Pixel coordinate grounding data
▼
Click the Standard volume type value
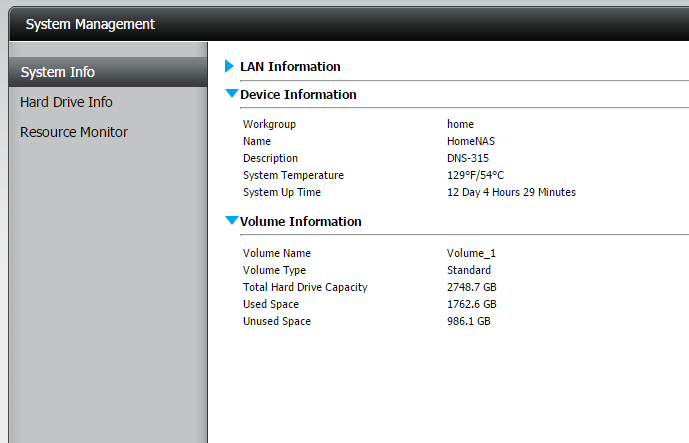The width and height of the screenshot is (689, 443). pos(469,270)
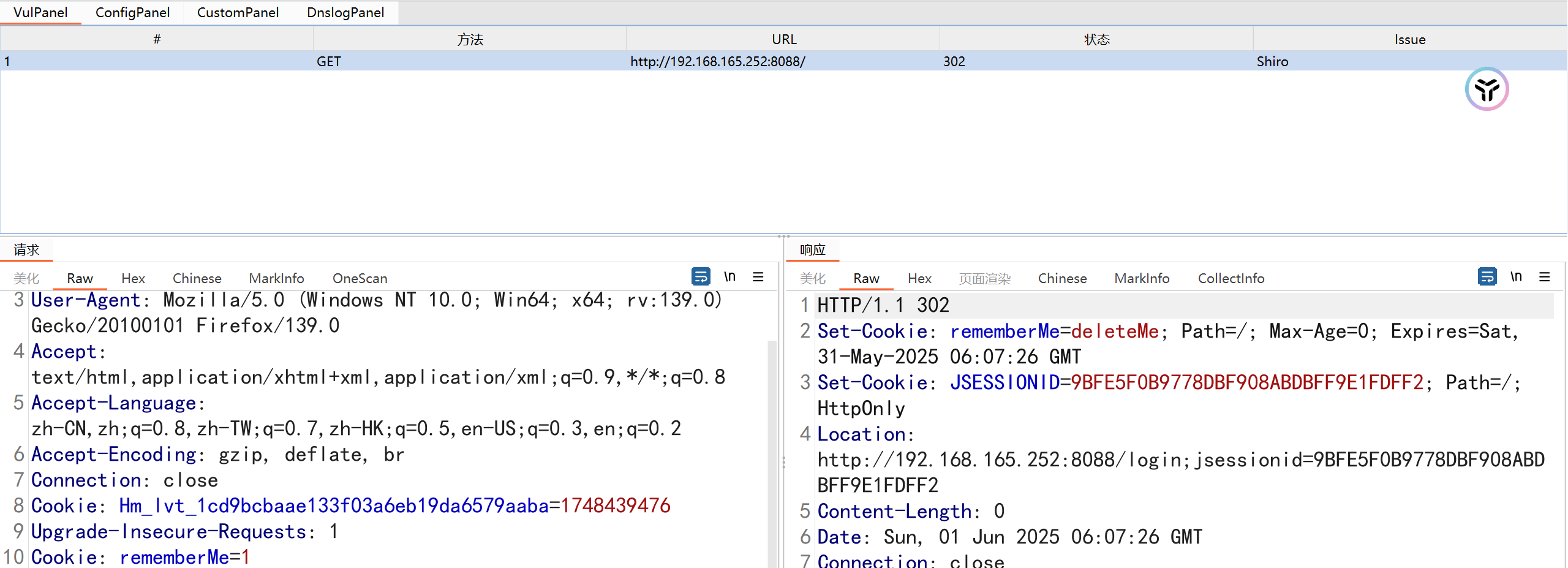Toggle newline \n display in response pane
Screen dimensions: 1568x568
tap(1516, 277)
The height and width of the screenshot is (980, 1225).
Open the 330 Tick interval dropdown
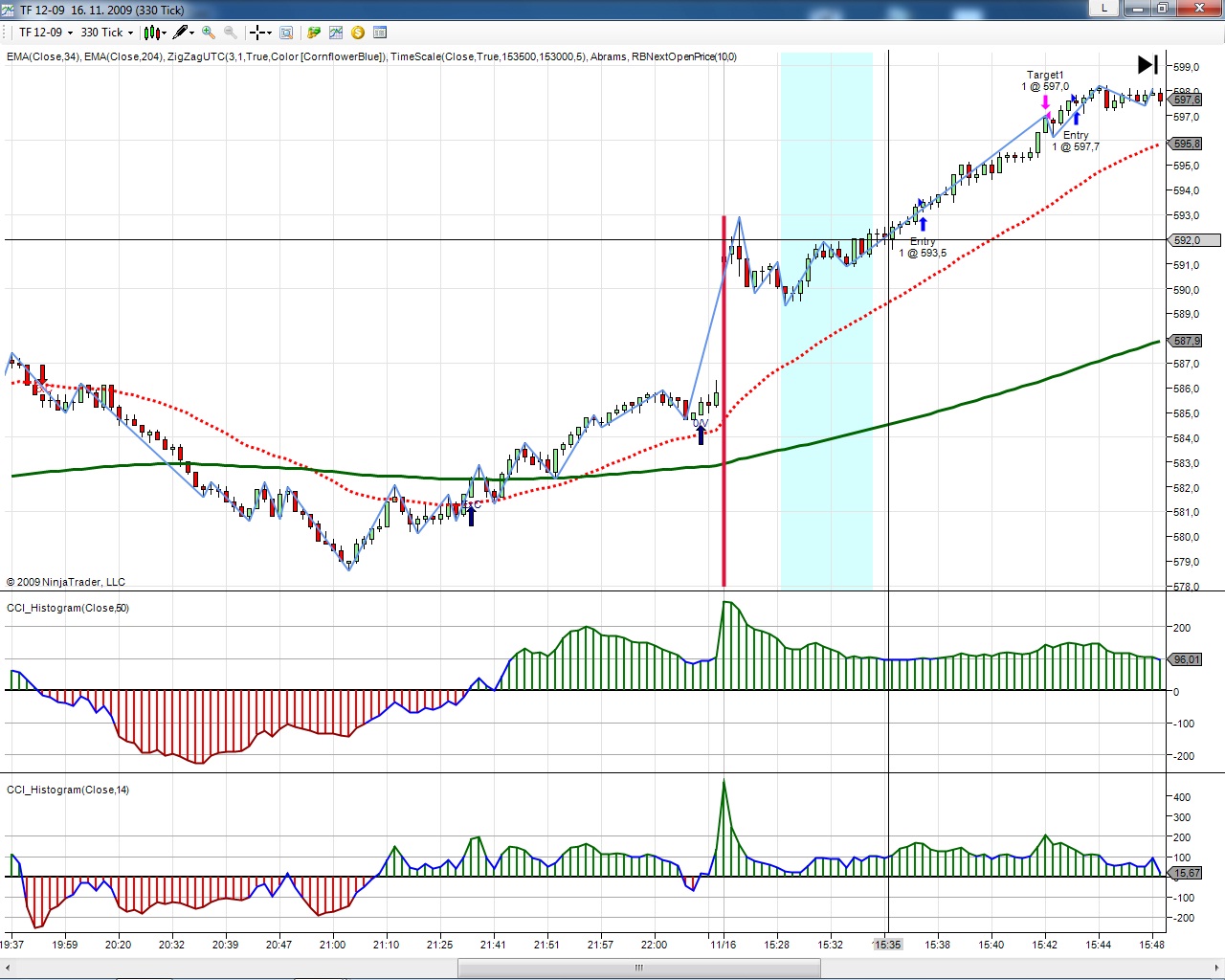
▲
Without the pictures, give back the entries exactly.

Click the Standard volume type value
The width and height of the screenshot is (689, 443). pos(469,270)
Toggle newline \n display in response pane
Screen dimensions: 1568x568
tap(1516, 277)
The height and width of the screenshot is (980, 1225).
Open the 330 Tick interval dropdown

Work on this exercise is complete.